Reproduce verbatim the portion of the records that begins with the line containing "Click the kHz axis unit label" and continues through the end of the records, including both ends. Omit the pictures from your output.

» Available data
----------------
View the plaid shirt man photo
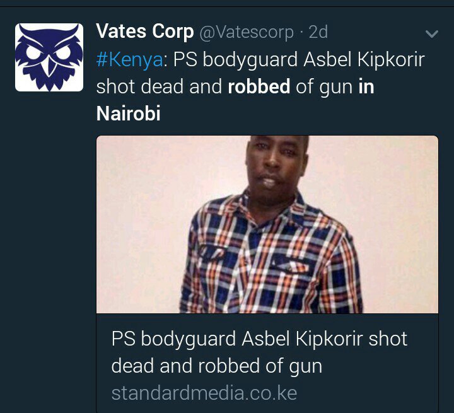[x=267, y=224]
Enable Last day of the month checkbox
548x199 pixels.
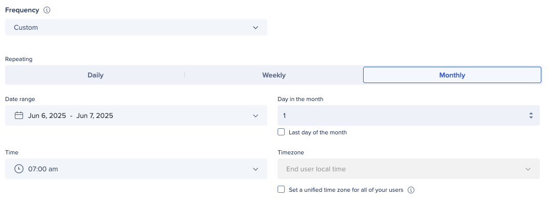tap(281, 132)
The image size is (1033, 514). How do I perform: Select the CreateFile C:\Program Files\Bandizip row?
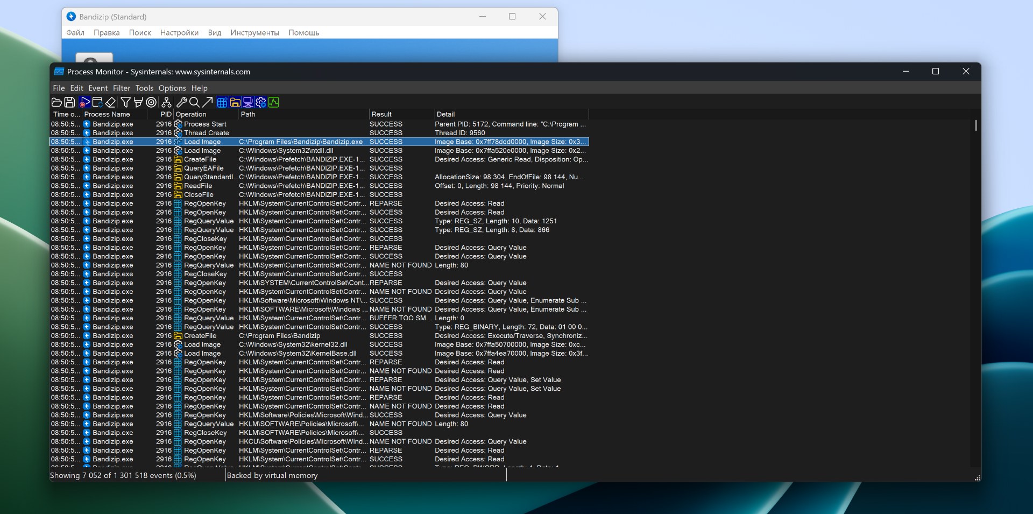[x=279, y=336]
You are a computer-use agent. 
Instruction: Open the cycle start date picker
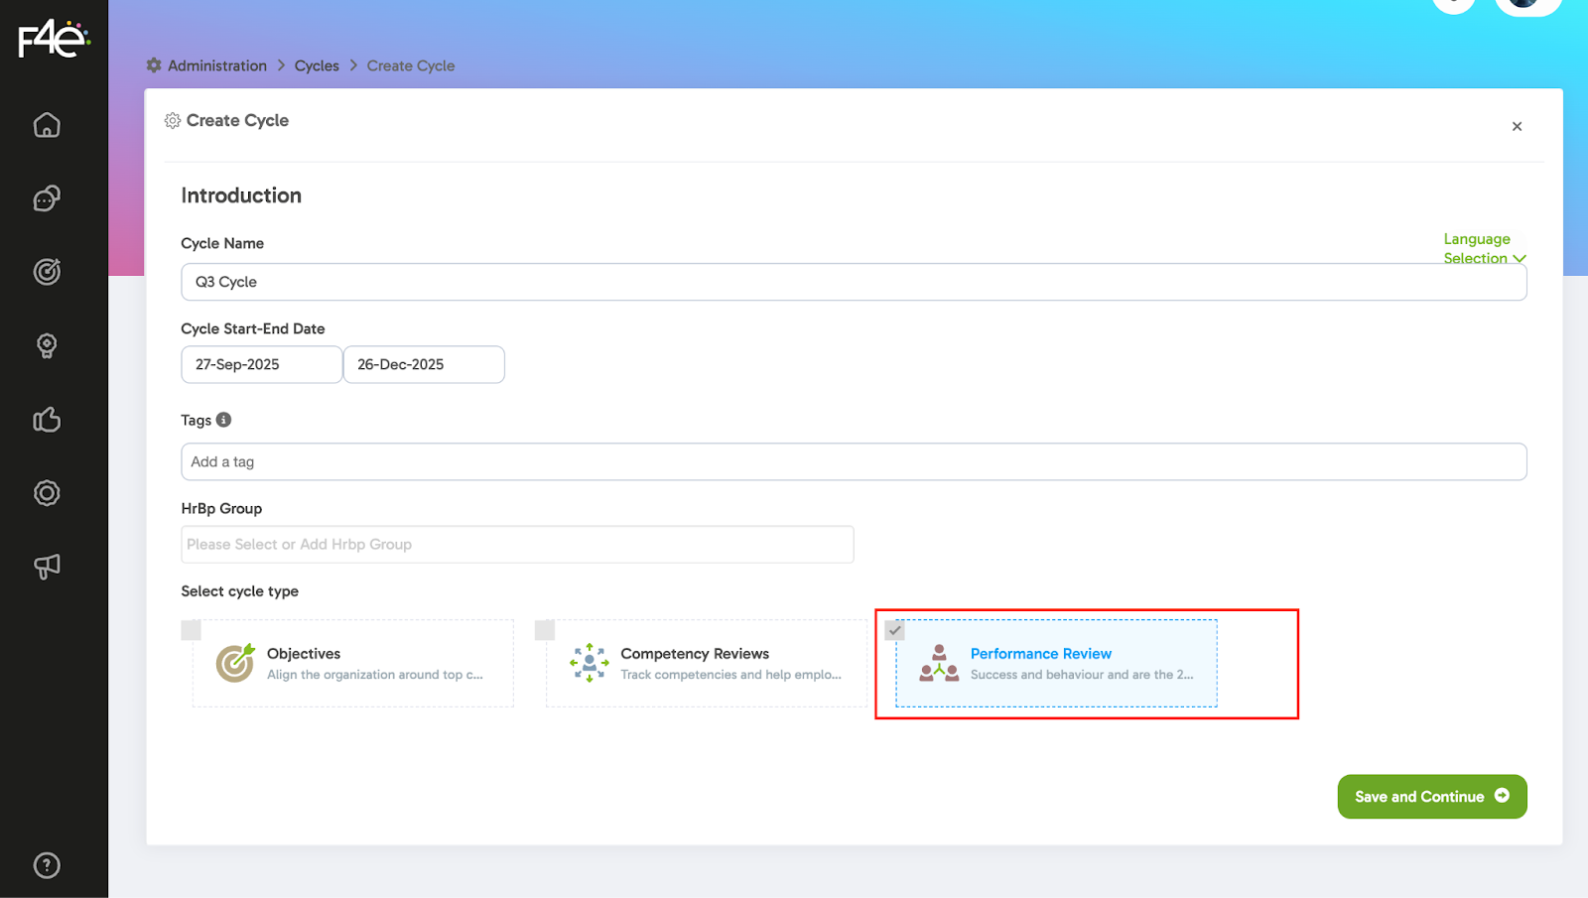(x=261, y=365)
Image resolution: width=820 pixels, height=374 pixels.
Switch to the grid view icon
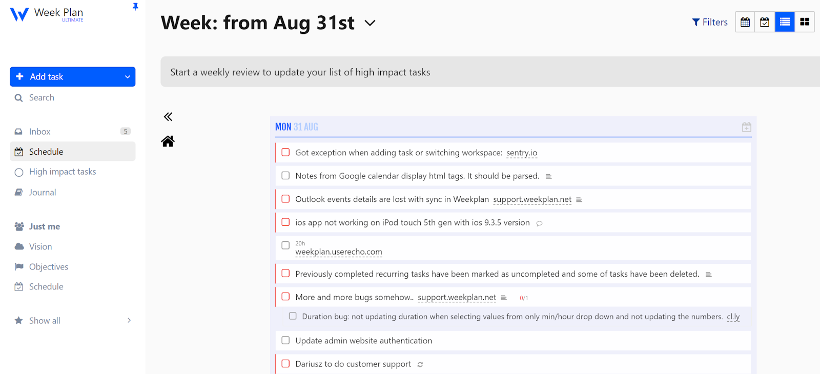[x=805, y=22]
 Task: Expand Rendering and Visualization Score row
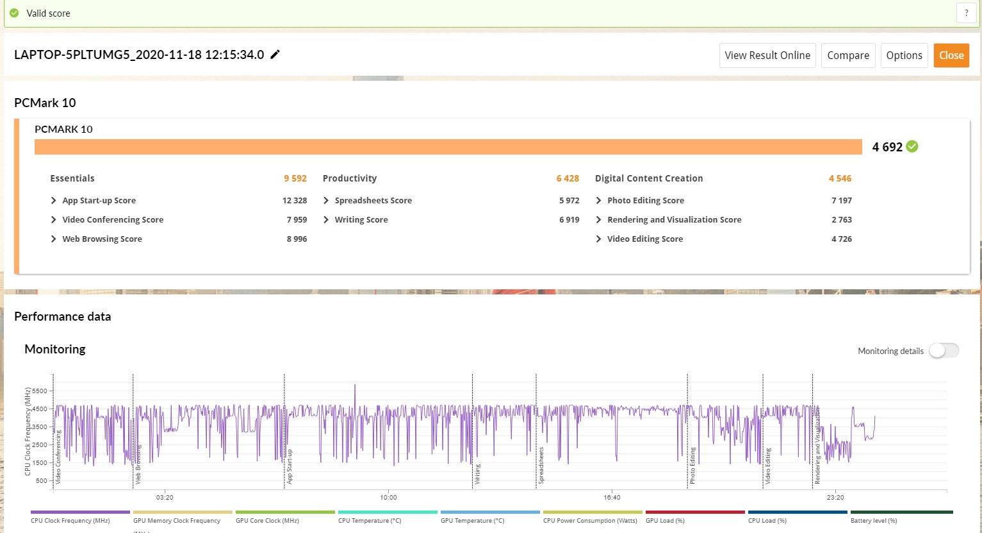coord(724,219)
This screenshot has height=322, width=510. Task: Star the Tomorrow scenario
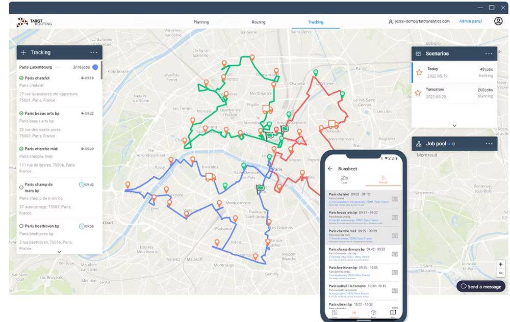click(418, 93)
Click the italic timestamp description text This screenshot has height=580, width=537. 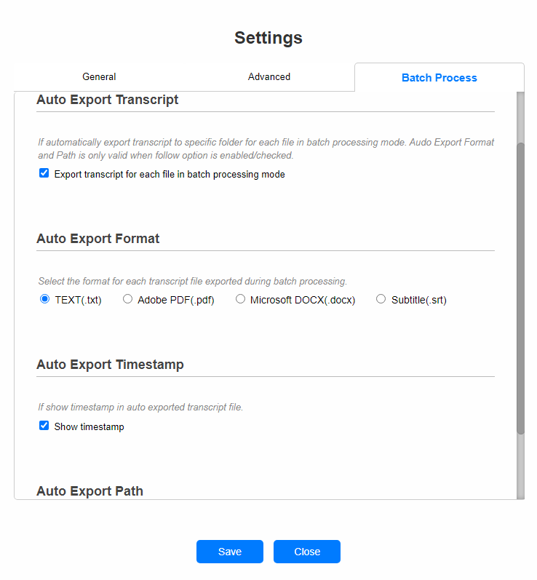tap(140, 408)
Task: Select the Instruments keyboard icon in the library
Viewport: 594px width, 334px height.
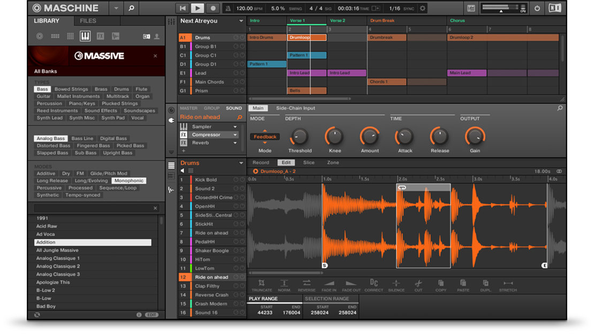Action: click(x=85, y=36)
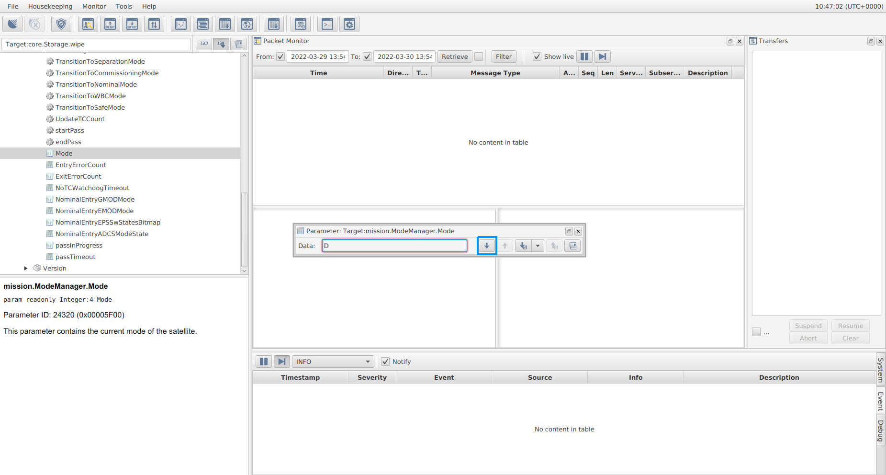Click the Filter button
This screenshot has height=475, width=886.
coord(504,57)
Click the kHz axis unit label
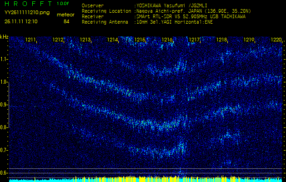The height and width of the screenshot is (182, 286). pyautogui.click(x=4, y=36)
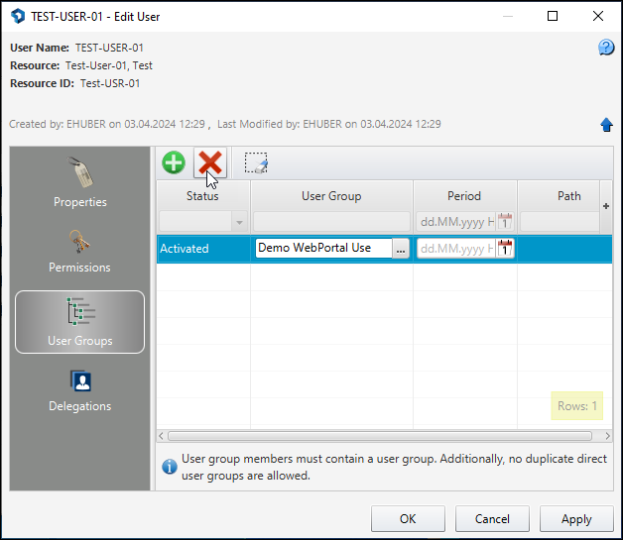Click the OK button
623x540 pixels.
click(408, 518)
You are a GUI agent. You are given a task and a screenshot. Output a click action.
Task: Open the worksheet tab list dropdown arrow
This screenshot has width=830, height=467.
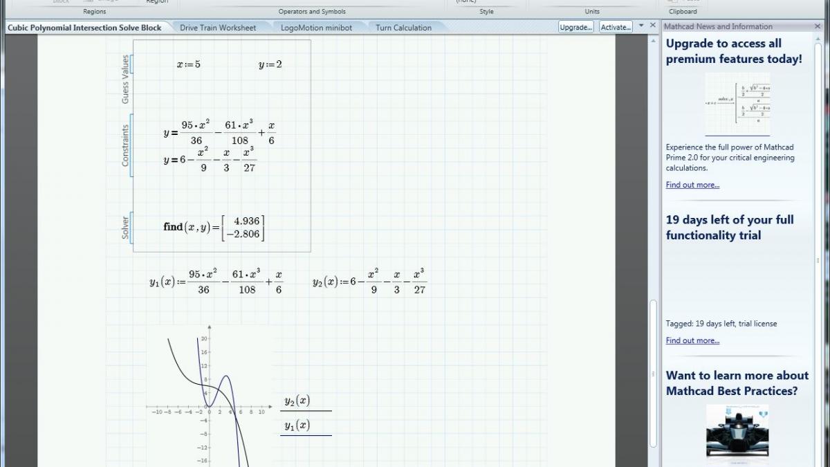(641, 26)
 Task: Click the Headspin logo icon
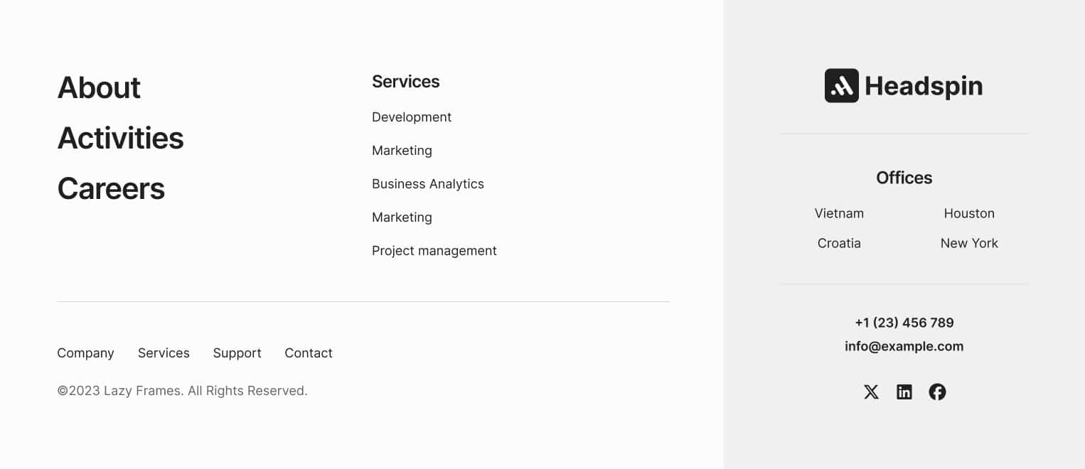click(x=842, y=85)
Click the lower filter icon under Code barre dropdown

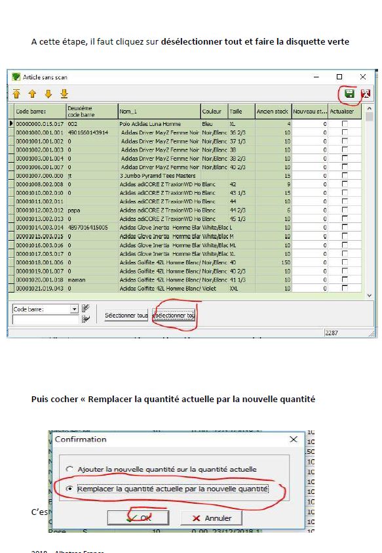85,319
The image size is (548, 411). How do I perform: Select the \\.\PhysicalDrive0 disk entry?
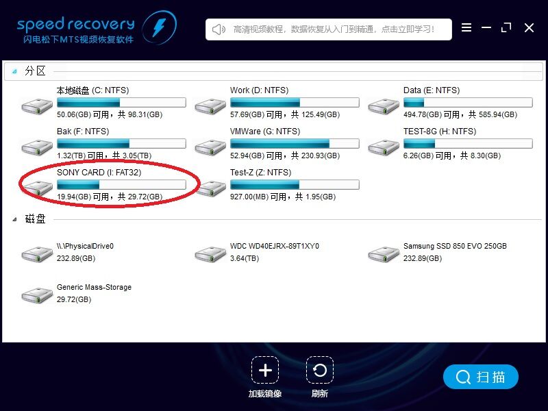pos(37,254)
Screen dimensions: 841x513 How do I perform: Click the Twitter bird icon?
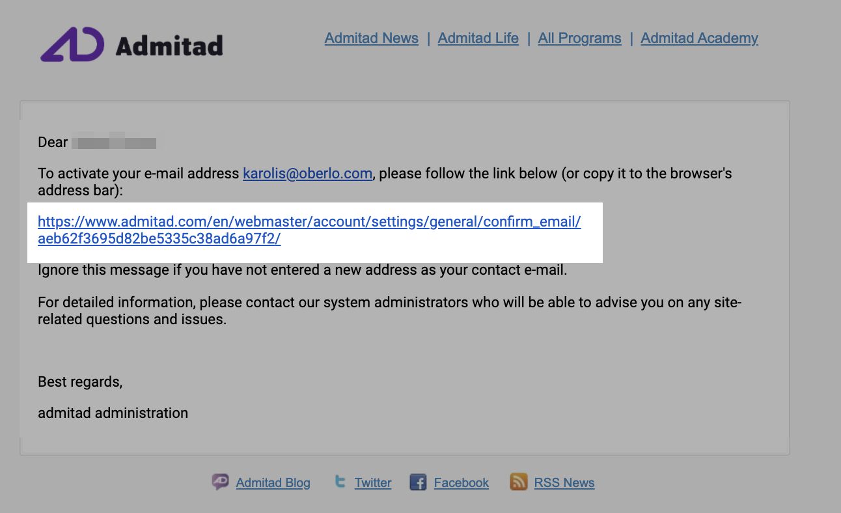[340, 482]
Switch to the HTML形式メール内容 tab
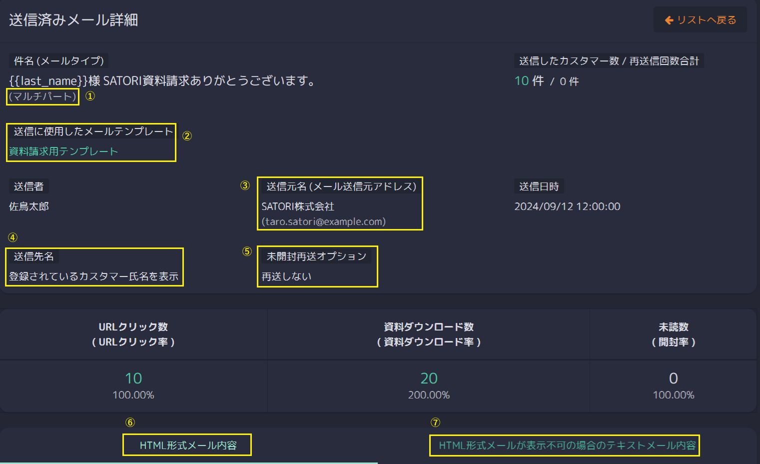Screen dimensions: 760x464 (x=188, y=445)
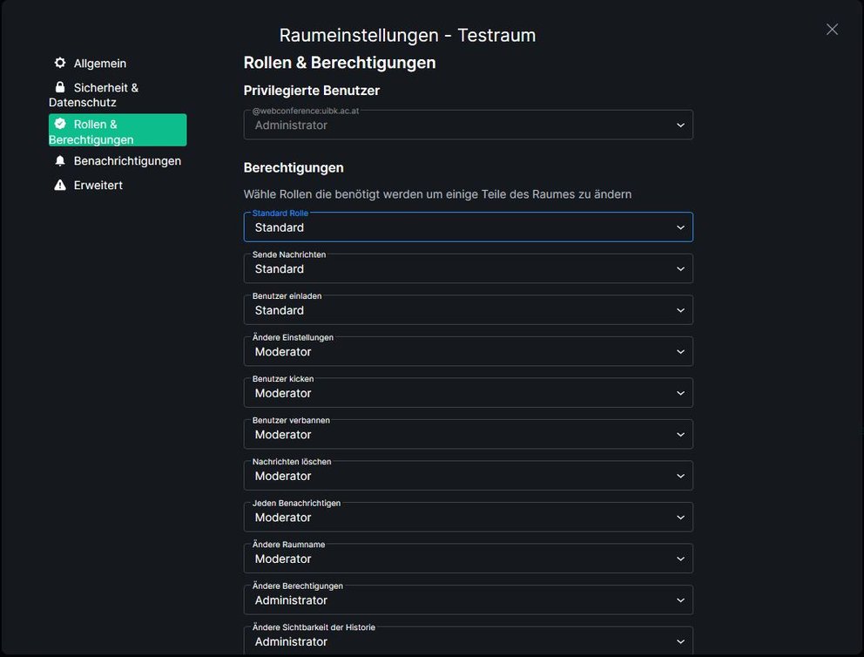Click the bell icon for Benachrichtigungen
Screen dimensions: 864x657
(59, 160)
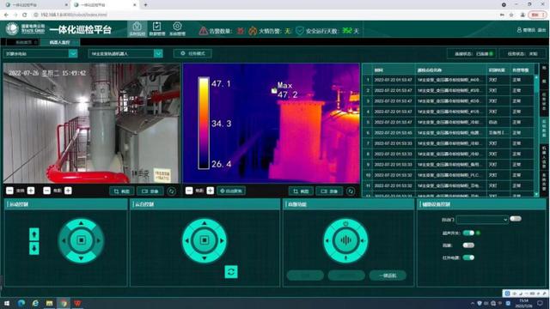This screenshot has height=309, width=550.
Task: Click the up arrow lift button in motion control
Action: click(34, 234)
----------------
» Final result
Click the kHz axis unit label
The height and width of the screenshot is (182, 286). pyautogui.click(x=4, y=36)
Click the OK button
623x540 pixels.
click(408, 518)
You are a GUI agent. You are given a task and a screenshot. Output a click action.
Task: Open the worksheet tab list dropdown arrow
This screenshot has width=830, height=467.
(641, 26)
 Task: Click the Headspin logo icon
click(x=842, y=85)
Click the lower filter icon under Code barre dropdown

85,319
The image size is (548, 411). How do I perform: Select the \\.\PhysicalDrive0 disk entry?
pos(37,254)
Screen dimensions: 841x513 How do I perform: Click the Twitter bird icon?
[340, 482]
Switch to the HTML形式メール内容 tab
Screen dimensions: 760x464 (x=188, y=445)
Click the bell icon for Benachrichtigungen
Screen dimensions: 864x657
(59, 160)
This screenshot has height=309, width=550.
Task: Click the up arrow lift button in motion control
Action: click(34, 234)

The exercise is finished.